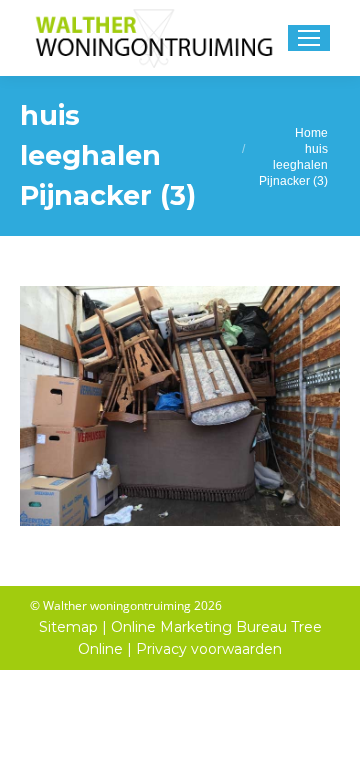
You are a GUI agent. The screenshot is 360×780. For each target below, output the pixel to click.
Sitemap (68, 627)
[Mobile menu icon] (309, 38)
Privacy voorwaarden (209, 649)
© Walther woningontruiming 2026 (126, 605)
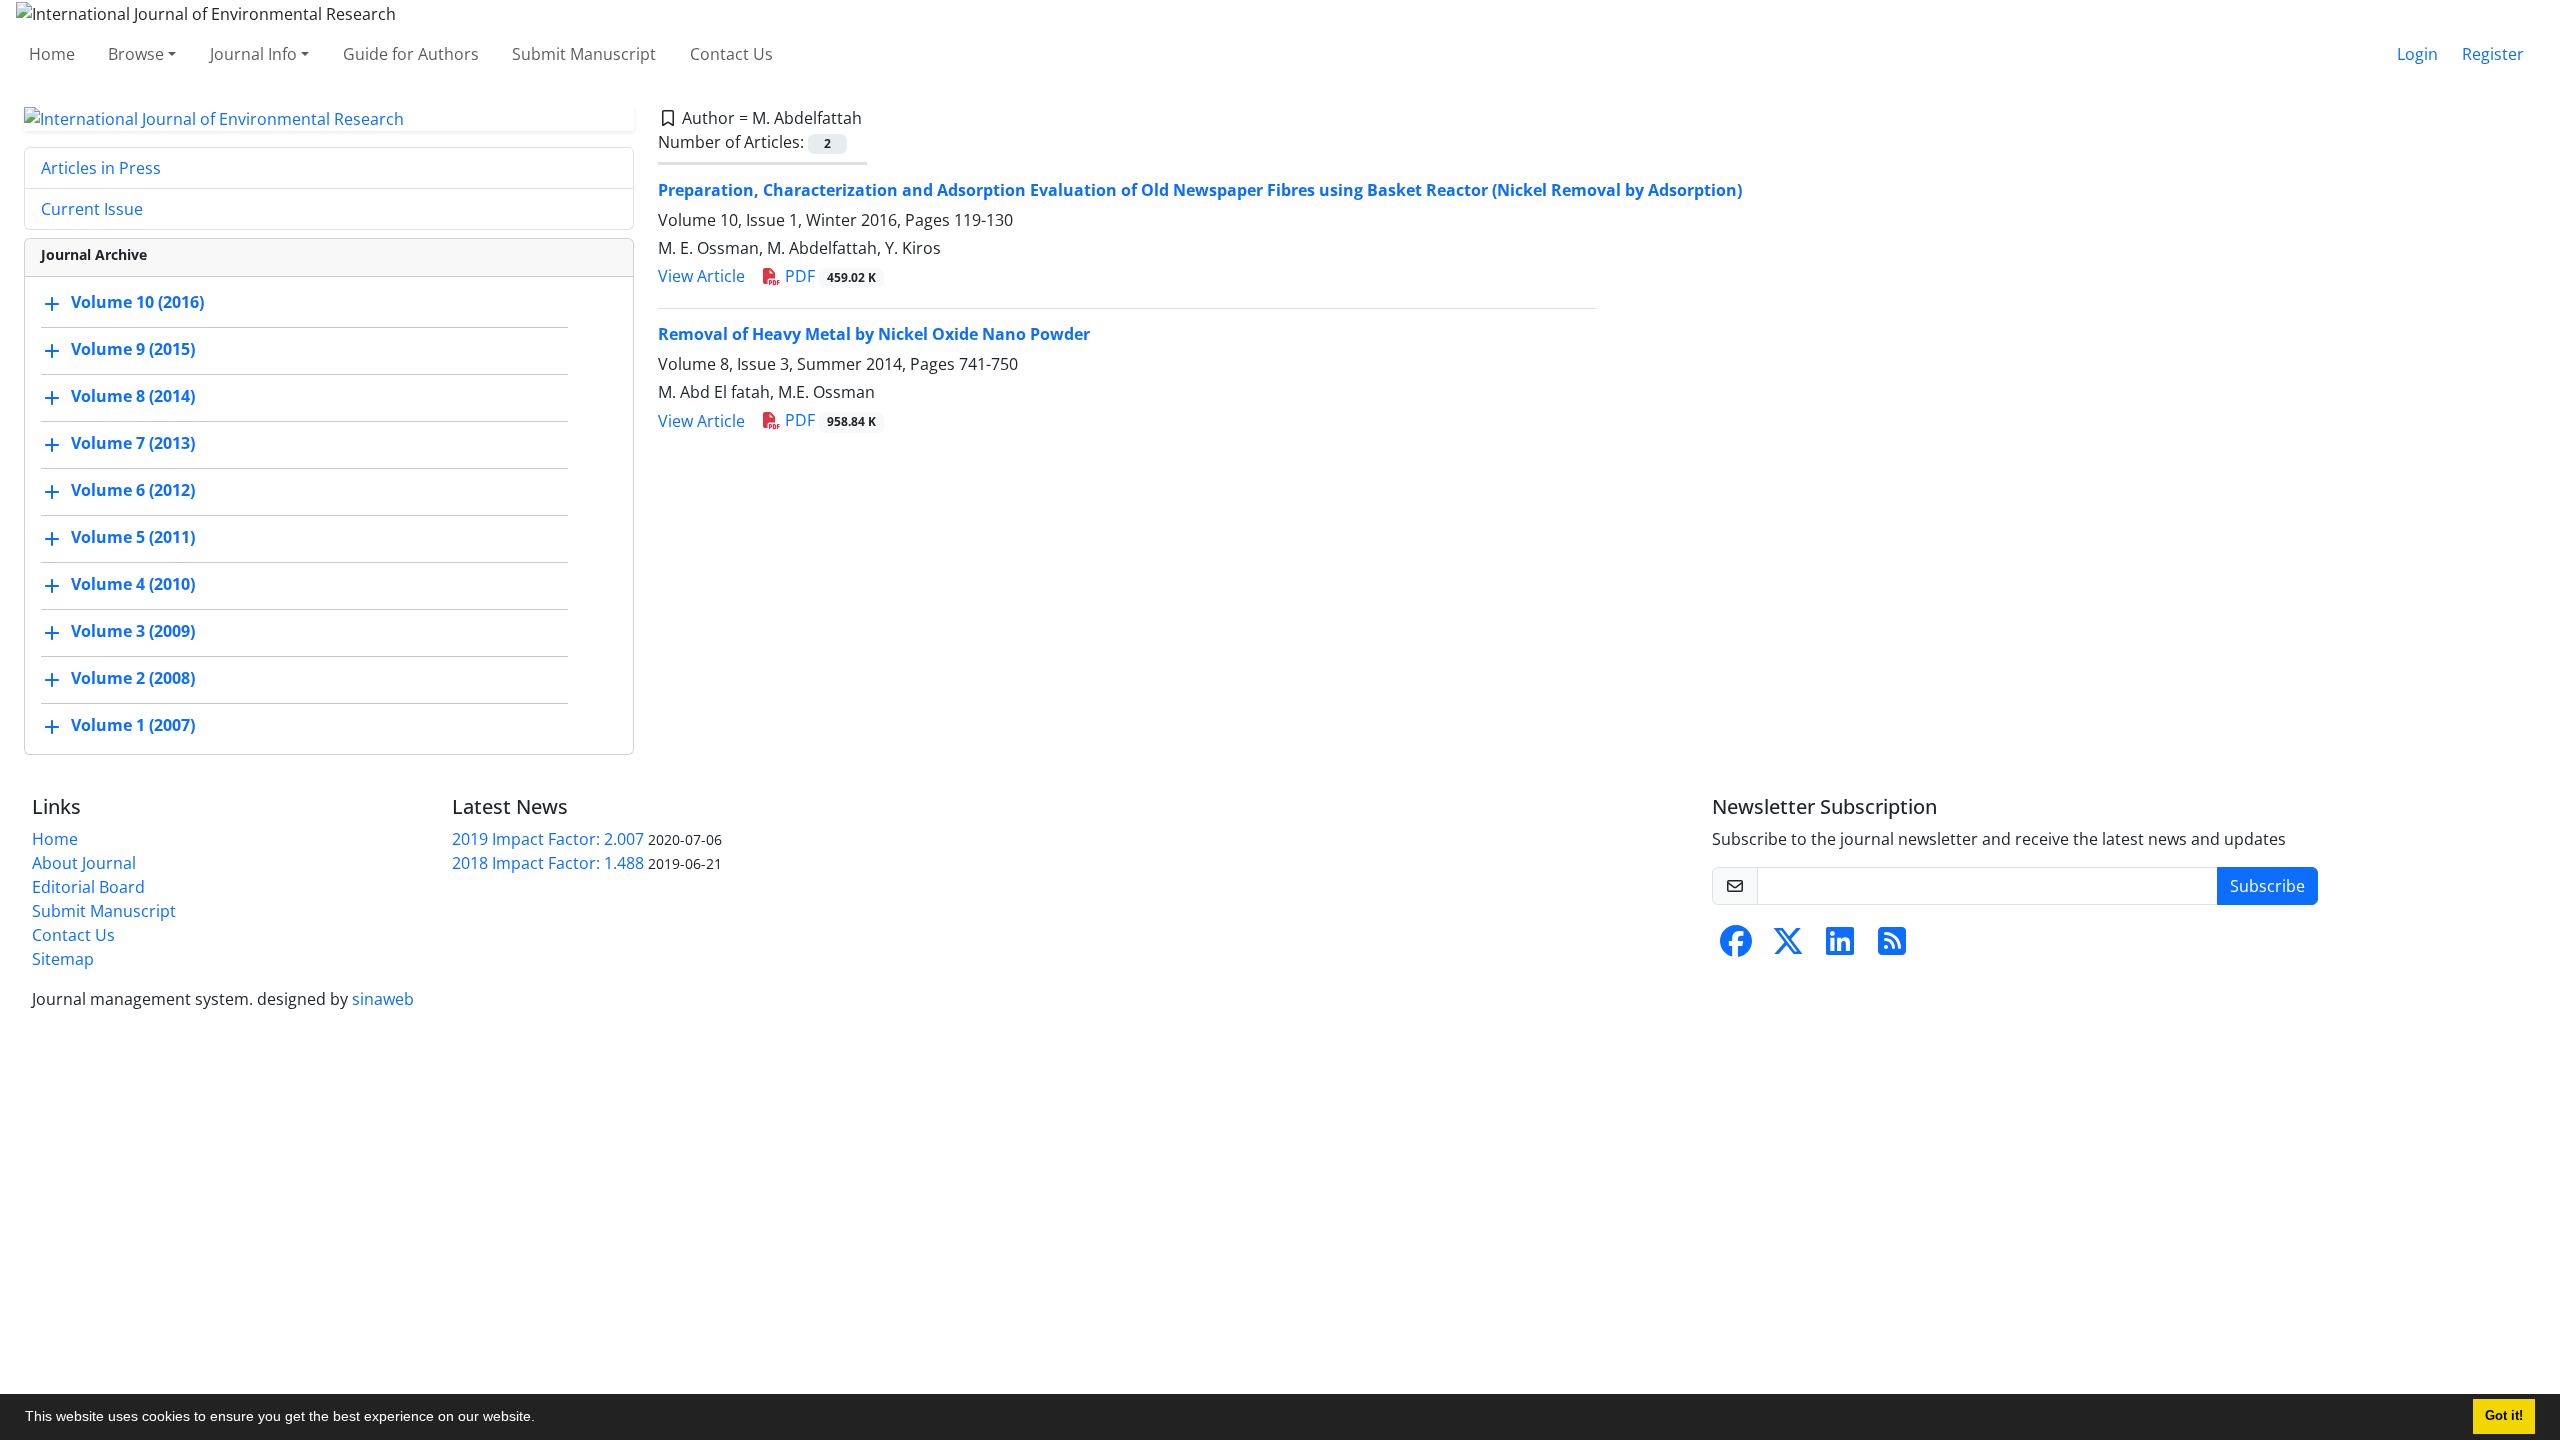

Problem description:
Give back every record exactly, dropping its pictures.

Result of this task:
You are a GUI agent. The screenshot is 360×780. For each target below, output the pixel to click.
Sitemap (68, 627)
[Mobile menu icon] (309, 38)
Privacy voorwaarden (209, 649)
© Walther woningontruiming 2026 (126, 605)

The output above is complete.